This weekend we went to Cornwall and had a day trip to Polperro. We had thought about going to Looe, but glad we took the better option. I can’t remember the last time I went here so it was nice to have the day out with Mum and Viveca.
Smuggling is understood to have prospered since Polperro developed as a port in the 12th century. It reached its zenith in the late 18th century when Britain’s wars with America and France precipitated the high taxation of many imported goods, making it worthwhile for the local fishermen to boost their income by the covert importation of spirits, tobacco and other goods from Guernsey and elsewhere.

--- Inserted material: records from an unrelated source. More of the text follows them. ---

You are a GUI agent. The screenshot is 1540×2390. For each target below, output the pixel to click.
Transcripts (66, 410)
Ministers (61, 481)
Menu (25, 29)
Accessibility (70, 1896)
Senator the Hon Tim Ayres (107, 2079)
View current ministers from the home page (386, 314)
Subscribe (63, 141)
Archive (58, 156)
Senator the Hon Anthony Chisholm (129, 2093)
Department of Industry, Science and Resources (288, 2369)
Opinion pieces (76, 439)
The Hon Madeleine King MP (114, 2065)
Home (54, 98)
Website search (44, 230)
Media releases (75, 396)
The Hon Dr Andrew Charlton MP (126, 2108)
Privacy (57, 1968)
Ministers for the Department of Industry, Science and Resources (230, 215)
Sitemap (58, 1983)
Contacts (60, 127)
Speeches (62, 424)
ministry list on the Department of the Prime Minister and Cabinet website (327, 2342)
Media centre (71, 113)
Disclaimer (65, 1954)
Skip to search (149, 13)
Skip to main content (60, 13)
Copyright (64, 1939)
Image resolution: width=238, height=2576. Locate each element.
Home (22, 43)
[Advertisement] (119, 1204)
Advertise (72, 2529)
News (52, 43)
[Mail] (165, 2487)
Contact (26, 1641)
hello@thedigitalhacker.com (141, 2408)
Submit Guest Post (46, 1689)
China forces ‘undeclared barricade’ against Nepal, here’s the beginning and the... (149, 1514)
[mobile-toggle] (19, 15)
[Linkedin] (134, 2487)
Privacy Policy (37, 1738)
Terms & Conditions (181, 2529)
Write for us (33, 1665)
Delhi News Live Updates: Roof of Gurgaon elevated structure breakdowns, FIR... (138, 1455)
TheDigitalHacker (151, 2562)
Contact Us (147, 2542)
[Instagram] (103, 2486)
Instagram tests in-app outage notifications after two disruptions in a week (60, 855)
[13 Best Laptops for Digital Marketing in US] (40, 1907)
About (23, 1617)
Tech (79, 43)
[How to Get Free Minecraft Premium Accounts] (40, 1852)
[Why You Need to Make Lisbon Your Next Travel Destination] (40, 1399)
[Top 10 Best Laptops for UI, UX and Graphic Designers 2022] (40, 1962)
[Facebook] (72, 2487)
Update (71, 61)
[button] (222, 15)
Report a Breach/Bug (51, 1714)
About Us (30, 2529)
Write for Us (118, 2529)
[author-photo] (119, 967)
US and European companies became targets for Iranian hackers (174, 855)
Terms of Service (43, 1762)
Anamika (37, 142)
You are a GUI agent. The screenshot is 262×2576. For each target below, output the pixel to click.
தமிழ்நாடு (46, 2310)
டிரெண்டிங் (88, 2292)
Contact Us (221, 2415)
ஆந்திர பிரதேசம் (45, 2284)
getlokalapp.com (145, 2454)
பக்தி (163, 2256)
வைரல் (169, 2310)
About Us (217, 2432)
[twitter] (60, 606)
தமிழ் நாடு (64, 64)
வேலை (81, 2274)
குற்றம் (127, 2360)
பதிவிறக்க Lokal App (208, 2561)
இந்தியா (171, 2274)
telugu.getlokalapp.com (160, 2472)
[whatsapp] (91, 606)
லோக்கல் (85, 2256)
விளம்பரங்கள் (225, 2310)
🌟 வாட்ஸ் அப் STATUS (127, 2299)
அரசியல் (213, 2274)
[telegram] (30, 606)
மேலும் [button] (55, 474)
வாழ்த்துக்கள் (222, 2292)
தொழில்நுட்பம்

By the late 18th century, much of the success of the smuggling trade through Polperro was controlled by Zephaniah Job (1749–1822), a local merchant who became known as “The Smuggler’s Banker”. A more organised Coast Guard service was introduced in the 19th century together with the deterrent of stiff penalties, leading to much less smuggling. Part of the South West Coast Path was originally used by Revenue Officers as they patrolled the coast in search of smugglers. Whilst the South West Coast Path is maintained by the National Trust, the foreshore belongs to the Duchy of Cornwall.
Its a quaint place, with a lovely harbour and although the tide was out leaving a muddy shoreline there was plenty to photograph. We took out time and went for some nice fish (and poor chips) in one of the local shops topped off with some local fudge.